Lacy Campbell, the Wildlife Care Center Operations Manager recalls the local response to rescue this Bald Eagle.

“I got a call first thing on a Saturday morning about an immature Bald Eagle. The caller had been watching the nest all year, seeing these birds grow, and watching their maiden flights out into the world. Then they noticed that one of the birds was actually hanging upside down by its leg in a tree. [After they sent photos and we spoke over the phone] I had an arborist ready to [help] the bird down. As I was heading out the door I got the call that the bird had managed to get itself free and flew off... Hours later when I received a call that they had found it and had enlisted the help of the police, I went down to get the bird… But it was pretty apparent when I got there that she was not able to stand…

The fact that these people were watching these animals is pretty remarkable. If they wouldn't have been paying attention, the bird probably wouldn't have survived.”

Northern Saw-whet Owl

Age: Adult
Rehab Center Name: Audubon Society of Portland
Reason for being in rehab: This Saw-whet Owl hit a window at a school and suffered from temporary leg paralysis. The bird has been in our care since the first of October this year and will be released if it is able to perch and hunt well. According to Lacy Campbell, the Wildlife Care Center Operations Manager, this is a particularly optimistic tale.

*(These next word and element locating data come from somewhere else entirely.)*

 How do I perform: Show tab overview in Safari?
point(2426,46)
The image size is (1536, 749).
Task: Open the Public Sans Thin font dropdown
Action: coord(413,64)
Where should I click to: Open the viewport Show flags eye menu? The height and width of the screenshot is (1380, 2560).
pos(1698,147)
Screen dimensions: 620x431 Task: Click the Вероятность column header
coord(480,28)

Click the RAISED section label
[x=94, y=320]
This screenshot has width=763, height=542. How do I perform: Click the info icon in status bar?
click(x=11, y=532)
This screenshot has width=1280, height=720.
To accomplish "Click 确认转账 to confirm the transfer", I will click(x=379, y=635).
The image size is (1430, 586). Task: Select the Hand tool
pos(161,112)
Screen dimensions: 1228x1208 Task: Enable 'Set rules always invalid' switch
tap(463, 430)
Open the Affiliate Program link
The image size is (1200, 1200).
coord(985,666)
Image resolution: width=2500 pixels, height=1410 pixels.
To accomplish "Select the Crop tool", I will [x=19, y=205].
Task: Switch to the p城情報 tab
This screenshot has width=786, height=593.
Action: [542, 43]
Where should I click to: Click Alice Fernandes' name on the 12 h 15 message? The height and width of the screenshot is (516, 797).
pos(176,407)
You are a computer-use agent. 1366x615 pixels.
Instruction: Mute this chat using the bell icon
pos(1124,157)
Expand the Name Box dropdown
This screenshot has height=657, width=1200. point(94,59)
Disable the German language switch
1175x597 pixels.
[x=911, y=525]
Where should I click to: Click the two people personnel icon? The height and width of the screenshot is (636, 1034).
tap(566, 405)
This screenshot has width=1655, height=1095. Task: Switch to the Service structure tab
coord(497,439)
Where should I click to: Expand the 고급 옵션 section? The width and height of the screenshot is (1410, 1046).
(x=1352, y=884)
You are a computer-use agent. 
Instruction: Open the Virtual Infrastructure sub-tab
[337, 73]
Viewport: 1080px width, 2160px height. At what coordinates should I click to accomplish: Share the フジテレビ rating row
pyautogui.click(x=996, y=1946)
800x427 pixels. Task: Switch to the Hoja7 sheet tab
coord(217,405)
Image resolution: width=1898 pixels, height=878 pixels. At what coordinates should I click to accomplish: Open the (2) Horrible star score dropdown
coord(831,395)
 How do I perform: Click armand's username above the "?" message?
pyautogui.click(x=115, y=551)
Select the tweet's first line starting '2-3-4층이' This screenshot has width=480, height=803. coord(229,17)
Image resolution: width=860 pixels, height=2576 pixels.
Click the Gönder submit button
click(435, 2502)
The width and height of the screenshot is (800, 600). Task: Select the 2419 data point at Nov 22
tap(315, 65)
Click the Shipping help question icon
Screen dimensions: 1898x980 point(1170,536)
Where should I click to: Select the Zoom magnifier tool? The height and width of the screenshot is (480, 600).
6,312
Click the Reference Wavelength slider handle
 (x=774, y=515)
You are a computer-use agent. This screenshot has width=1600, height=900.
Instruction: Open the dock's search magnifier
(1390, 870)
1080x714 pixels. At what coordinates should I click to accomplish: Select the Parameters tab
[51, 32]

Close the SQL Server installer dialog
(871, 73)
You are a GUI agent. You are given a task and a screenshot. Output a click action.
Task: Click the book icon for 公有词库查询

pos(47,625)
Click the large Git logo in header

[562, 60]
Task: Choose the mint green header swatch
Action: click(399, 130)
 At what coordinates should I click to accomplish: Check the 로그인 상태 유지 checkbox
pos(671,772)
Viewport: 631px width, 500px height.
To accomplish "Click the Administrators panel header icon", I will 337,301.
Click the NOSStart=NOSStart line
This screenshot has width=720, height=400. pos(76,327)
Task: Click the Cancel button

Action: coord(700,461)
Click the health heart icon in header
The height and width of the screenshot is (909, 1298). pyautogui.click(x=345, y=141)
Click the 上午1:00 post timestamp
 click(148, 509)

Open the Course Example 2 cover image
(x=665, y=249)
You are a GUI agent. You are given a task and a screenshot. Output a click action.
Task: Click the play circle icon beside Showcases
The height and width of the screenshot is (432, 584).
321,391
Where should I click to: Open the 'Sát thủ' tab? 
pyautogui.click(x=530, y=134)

“We see this all too often. Birds hit windows and have temporary or permanent leg paralysis. Usually they don't turn around. As of today, [this] bird is standing and is able to maneuver normally. It’s pretty special. I don't think anyone was expecting it to get better. But every once in a while they do, so we try our best to help them recover. Once we’re sure that the bird is healthy and has no other issues, we’ll get it in a flight cage to see how it flies.” 

Great Horned Owl

Age: Adult
Rehab Center Name: Sharon Audubon Center
Reason for being in rehab: This Great Horned Owl came to Sharon Audubon Center completely emaciated with an injury to his right foot resulting in the loss of a talon on his back toe and a maggot infestation. The pain of the injury and his inability to hunt effectively likely caused him to lose weight over time, decreasing his energy and strength to fly. Eventually he was “grounded” and a concerned citizen found him on the ground, freezing and soaking wet after a large storm. He will be in rehabilitation at least through the winter to gain back weight and muscle mass. Because the use of the hallux (back toe) in most raptors is essential in effectively catching prey, this Great Horned Owl’s ability to hunt will be restricted and would end starvation. Because he will not be able to survive in the wild, the center will find him a permanent placement as an educational resident.  

Black Vulture

Age: Juvenile
Rehab Center Name: Sharon Audubon Center
Reason for being in rehab: This Black Vulture was seen walking around a horse farm with an injured right wing for three days. His parents stayed by him in nearby trees the whole time, watching over him. On the third day of being seen on the ground, Sharon Audubon Center was called for a rescue on September 19, 2015. Upon arrival, he was found in a window well, scared and in pain. The cause of his injury is unknown. He is still undergoing treatment and physical therapy for his injuries, but will not be able to be released back into the wild. The permanent damage to his wing has left him non-flighted, preventing him from being able to soar high in the sky to find food and to escape predators. Once his injuries are healed, rehabbers will likely investigate options for permanent placement as an educational resident.